Dataset entries:
----------

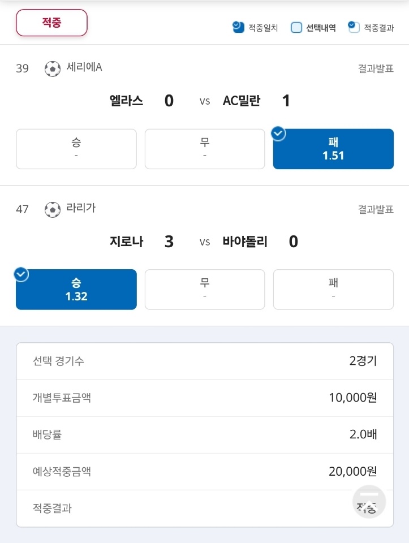Choose 무 for 엘라스 vs AC밀란
The width and height of the screenshot is (409, 543).
coord(205,149)
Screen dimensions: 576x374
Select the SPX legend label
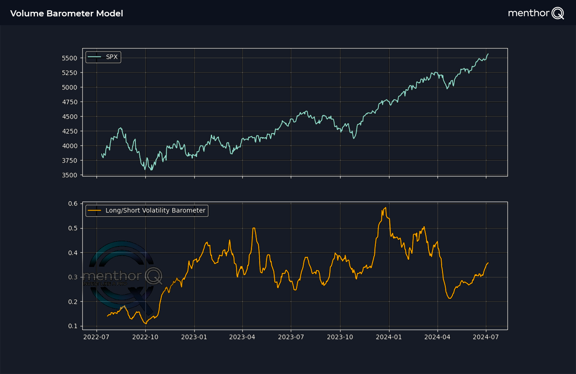pos(112,57)
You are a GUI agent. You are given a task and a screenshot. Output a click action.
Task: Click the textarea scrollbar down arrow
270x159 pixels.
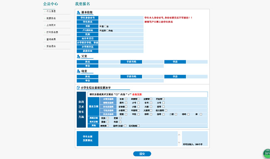tap(179, 142)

----------

Only the lines from the one containing "Screen dimensions: 576x374" through the last line of the entries above belong in the copy; reproduce them exactly and drop every picture.

*Task solution*
Screen dimensions: 576x374
Select the SPX legend label
pos(112,57)
You are a GUI agent. You are given a task and a screenshot. Output a click action.
Task: Click the textarea scrollbar down arrow
270x159 pixels.
tap(179, 142)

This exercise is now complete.